SPOLTORE. Si riparte dal 2009 nel centro direzionale e commerciale Arca, dove sarà realizzato lo stadio di via Francia, zona Motorizzazione civile, al confine con i Colli. Previsti dalla vecchia convenzione, scaduta nel 2011, i lavori dell'impianto sportivo furono sospesi nel 2009 subito dopo l'apertura del cantiere per controversie sorte tra Comune e società Adriatica Spa, proprietaria dell'Arca.

Dopo aver perso negli anni scorsi tutti i ricorsi al Tar, senza vedersi riconosciute nemmeno le spese legali, l'ente ha puntato sull’accordo transattivo che fa scendere il sipario sui contenziosi pendenti al Consiglio di Stato e apre la strada al completamento del piano particolareggiato, sia sul versante delle opere pubbliche, sia per le costruzioni private bloccate all'epoca dal Comune, tutte rimesse in gioco dal Tar. Confezionato dall'avvocato Vincenzo Cerulli Irelli, l’atto, approvato in forma di mozione dal Consiglio comunale un mese e mezzo fa, poi dalla giunta del sindaco, Luciano Di Lorito, prevede la stipula di una nuova convenzione con Adriatica, della durata di 4 anni, per realizzare le opere mancati nel comparto, previo ritiro dei ricorsi ancora pendenti. In sostanza, l'accordo conferma quanto prevede la convenzione 2001-2011, in primis il campo di calcio, per un importo globale di un milione 296mila, che sarà costruito dall'Arca con un primo lotto di lavori (633mila euro). Il secondo lotto dovrebbe essere finanziato dal Comune, che in virtù dell'accordo Cerulli Irelli s'impegna a reperire i fondi, entro la conclusione del primo stralcio, con risorse proprie o tramite ulteriori accordi con l'Arca. Sul terreno da cedere all'ente, nella parte del piano particolareggiato dov'è previsto un grande parco lato Fosso Grande, Adriatica interverrà per sistemare l'area verde con lavori fino a 309mila euro. La convenzione prevede lo scomputo a favore dell'Arca delle maggiori spese, per un totale di 135mila euro, sostenute per la costruzione del centro civico di via Basilea, già completato e consegnato al Comune.

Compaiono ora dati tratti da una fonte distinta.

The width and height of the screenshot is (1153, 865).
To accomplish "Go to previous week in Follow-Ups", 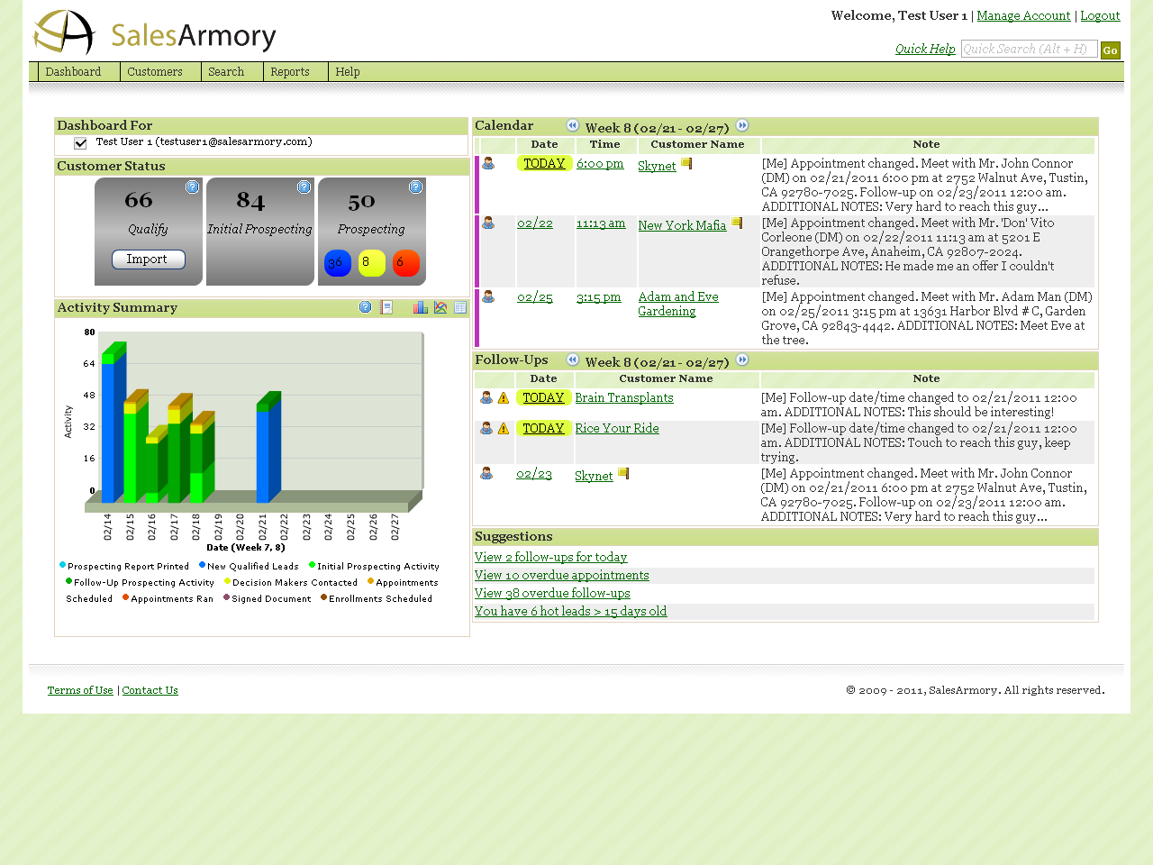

Complessivamente, l'Arca deve ancora eseguire lavori pubblici per 759mila euro, somma da cui si potranno detrarre i lavori già eseguiti per lo stadio, se ultimati e collaudabili. Il Comune, a sua volta, autorizzerà le costruzioni private previste. Le opere finora realizzate da Adriatica nel piano particolareggiato, che ha il cuore pulsante nello shopping center - cinema multisala di via Fellini – ammontano a 4 milioni 700mila euro, tra viabilità, marciapiedi, illuminazione, centro civico, rete acque bianche e nere, più i servizi.